● Requirement A
According to the text on the Nativity stable, where was the manger most likely located, rather than in a barn?

● Document text
◇ ◇ ◇ ◇ ◇ ◇ ◇
For the past two years I have had the opportunity to teach a Christmas Bible study at the church. I have to start earlier in the season preparing... so my heart has gotten into Christmas a little earlier this year again.... that and the fact that all my friends here are thinking I'm crazy that I'm just putting out pilgrims instead of being like them and putting out Christmas trees!
The next few weeks leading up to Christmas I'll be writing about the characters, the structure, and parts of the Nativity scene.
I'd like to start with the "stable". Until recently, I used my childhood perception of the manger being in a barn... like Pa Ingalls had... I didn't know it was most likely a cave or a lower room of someone's residence. There are many suggestions... just google them... but I do know that whatever Jesus was born in was STABLE... whether it looked like Pa Ingalls's barn, or a cave, or a basement area... it was stable. I think the play on words there is not irony... it is truly stable.
Using the word "stable"... I think it's important for me to have a stable foundation of what the true story of Christmas is... where I should focus... I can put up decorations, make homemade gifts, bake cookies for neighbors, and plan the best parties ever, but if I don't have a foundation... a stable home... none of those things will truly bring me joy. I've been there... I've tried to buy happiness for my children, I've tried to buy happiness for myself... and I've tried to find happiness in friends, or trips, or Hallmark channel activities that make those actors smile... but I really don't need to look anywhere except the stable... where the manger was.
◇ ◇ ◇ ◇ ◇ ◇ ◇
● Records for processing
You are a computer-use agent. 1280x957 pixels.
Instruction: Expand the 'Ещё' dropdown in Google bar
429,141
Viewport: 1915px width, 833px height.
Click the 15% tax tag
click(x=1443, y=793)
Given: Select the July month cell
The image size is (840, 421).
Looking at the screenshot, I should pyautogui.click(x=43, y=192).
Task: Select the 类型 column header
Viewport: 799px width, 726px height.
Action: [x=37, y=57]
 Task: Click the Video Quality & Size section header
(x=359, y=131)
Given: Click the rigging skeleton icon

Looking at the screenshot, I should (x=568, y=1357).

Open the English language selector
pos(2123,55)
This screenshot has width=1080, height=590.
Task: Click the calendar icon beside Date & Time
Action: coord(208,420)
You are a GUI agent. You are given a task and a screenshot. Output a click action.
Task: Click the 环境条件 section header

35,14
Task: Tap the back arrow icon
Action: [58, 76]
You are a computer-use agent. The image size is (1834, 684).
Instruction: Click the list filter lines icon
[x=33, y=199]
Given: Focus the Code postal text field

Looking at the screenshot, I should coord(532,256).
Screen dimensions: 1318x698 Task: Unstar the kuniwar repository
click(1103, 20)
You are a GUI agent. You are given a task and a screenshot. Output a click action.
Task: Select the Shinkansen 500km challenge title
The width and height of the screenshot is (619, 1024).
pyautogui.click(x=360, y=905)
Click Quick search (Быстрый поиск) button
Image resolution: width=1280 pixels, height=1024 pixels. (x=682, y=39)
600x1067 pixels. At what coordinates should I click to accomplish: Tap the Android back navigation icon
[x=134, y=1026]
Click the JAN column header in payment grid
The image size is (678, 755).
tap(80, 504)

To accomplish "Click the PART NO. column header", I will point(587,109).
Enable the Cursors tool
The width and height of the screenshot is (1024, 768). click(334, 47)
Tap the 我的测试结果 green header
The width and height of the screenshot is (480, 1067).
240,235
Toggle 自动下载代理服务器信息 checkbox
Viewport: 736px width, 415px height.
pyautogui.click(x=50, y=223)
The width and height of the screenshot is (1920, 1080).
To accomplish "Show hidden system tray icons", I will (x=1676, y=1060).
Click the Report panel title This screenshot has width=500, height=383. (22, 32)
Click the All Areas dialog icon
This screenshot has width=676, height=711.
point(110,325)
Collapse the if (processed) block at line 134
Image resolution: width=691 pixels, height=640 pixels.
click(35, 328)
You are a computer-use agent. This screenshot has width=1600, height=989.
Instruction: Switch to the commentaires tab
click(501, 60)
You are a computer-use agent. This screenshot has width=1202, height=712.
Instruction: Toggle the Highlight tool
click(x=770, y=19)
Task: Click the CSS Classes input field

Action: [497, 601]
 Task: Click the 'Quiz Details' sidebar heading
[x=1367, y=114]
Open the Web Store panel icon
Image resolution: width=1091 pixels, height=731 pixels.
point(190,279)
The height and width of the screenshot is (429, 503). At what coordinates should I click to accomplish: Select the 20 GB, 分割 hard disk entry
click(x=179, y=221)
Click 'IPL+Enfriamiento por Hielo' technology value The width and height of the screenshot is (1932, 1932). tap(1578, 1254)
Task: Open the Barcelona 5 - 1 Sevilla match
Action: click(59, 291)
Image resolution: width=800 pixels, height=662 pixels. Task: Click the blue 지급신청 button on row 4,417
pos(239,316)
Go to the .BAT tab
◇ ◇ ◇ ◇ ◇ ◇ ◇
● Requirement B
Reproduce the records starting at the line that contains "has width=1600, height=989." and ending at the final line of the records, including both of those lines.

● Exercise output A
It was most likely in a cave or a lower room of someone's residence.

● Exercise output B
You are a computer-use agent. This screenshot has width=1600, height=989.
Instruction: Switch to the commentaires tab
click(501, 60)
You are a computer-use agent. This screenshot has width=1202, height=712.
Instruction: Toggle the Highlight tool
click(x=770, y=19)
Task: Click the CSS Classes input field

Action: [497, 601]
 Task: Click the 'Quiz Details' sidebar heading
[x=1367, y=114]
Open the Web Store panel icon
Image resolution: width=1091 pixels, height=731 pixels.
point(190,279)
The height and width of the screenshot is (429, 503). At what coordinates should I click to accomplish: Select the 20 GB, 分割 hard disk entry
click(x=179, y=221)
Click 'IPL+Enfriamiento por Hielo' technology value The width and height of the screenshot is (1932, 1932). tap(1578, 1254)
Task: Open the Barcelona 5 - 1 Sevilla match
Action: click(59, 291)
Image resolution: width=800 pixels, height=662 pixels. Task: Click the blue 지급신청 button on row 4,417
pos(239,316)
Go to the .BAT tab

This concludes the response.